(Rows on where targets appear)
· · · · ·
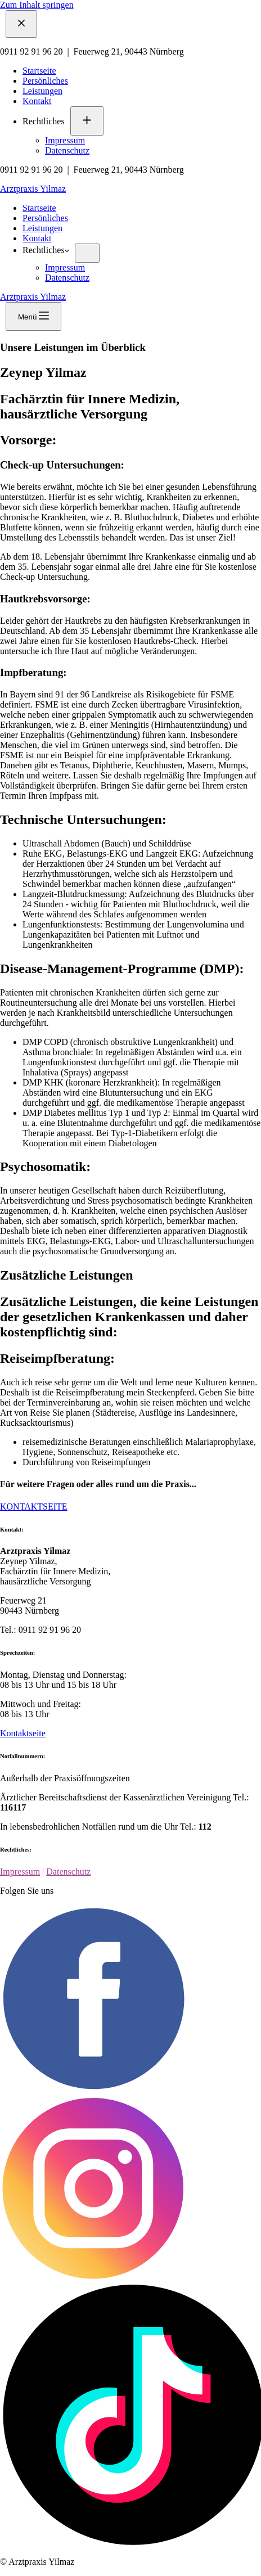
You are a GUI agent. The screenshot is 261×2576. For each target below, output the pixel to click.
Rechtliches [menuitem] (43, 121)
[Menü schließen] (21, 24)
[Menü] (33, 316)
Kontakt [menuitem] (37, 101)
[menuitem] (87, 121)
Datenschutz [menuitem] (67, 150)
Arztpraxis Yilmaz (33, 188)
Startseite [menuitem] (39, 70)
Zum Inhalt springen (37, 5)
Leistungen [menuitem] (42, 91)
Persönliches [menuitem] (45, 80)
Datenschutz (68, 1871)
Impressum (20, 1871)
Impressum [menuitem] (65, 140)
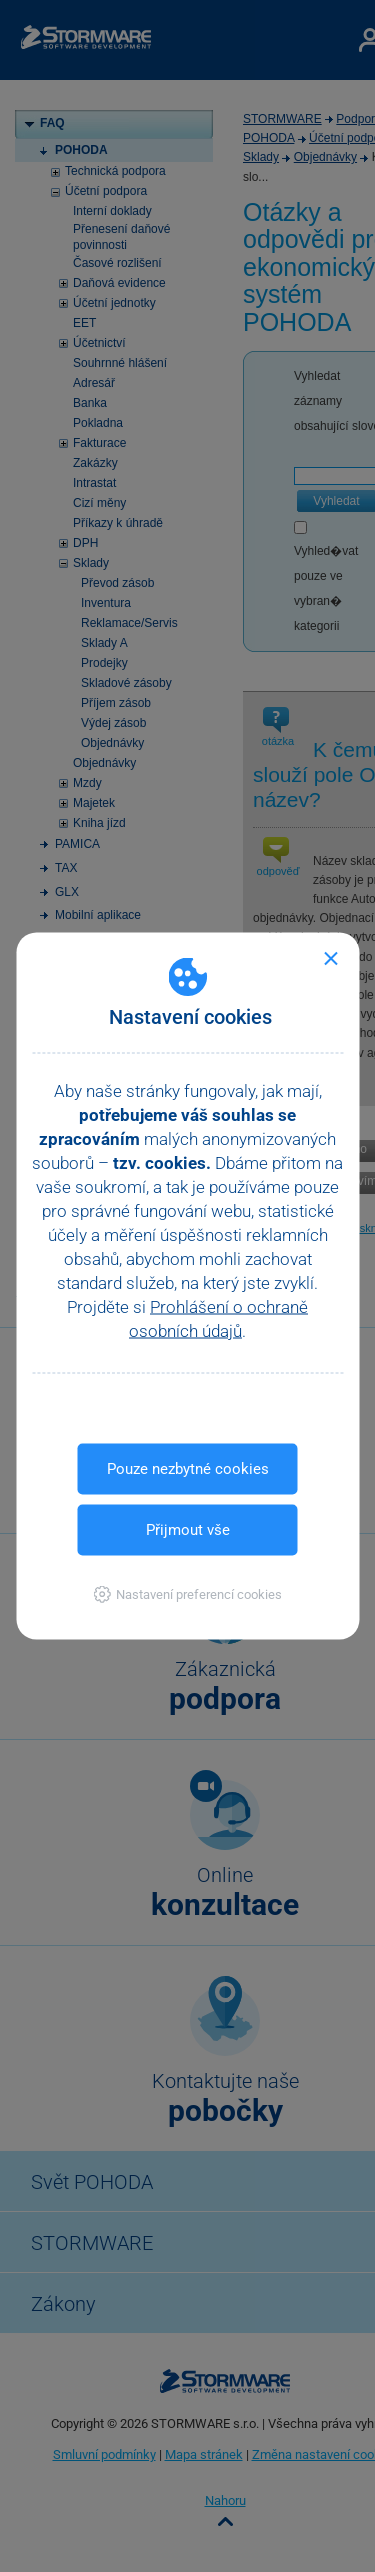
· · · · ·
# Written request
Copy every line above word for word, but leave out the pictures.

# Exercise result
You are a GUI agent. The screenshot is 261×2576. For each target below, output the pixel to click.
Rechtliches [menuitem] (43, 121)
[Menü schließen] (21, 24)
[Menü] (33, 316)
Kontakt [menuitem] (37, 101)
[menuitem] (87, 121)
Datenschutz [menuitem] (67, 150)
Arztpraxis Yilmaz (33, 188)
Startseite [menuitem] (39, 70)
Zum Inhalt springen (37, 5)
Leistungen [menuitem] (42, 91)
Persönliches [menuitem] (45, 80)
Datenschutz (68, 1871)
Impressum (20, 1871)
Impressum [menuitem] (65, 140)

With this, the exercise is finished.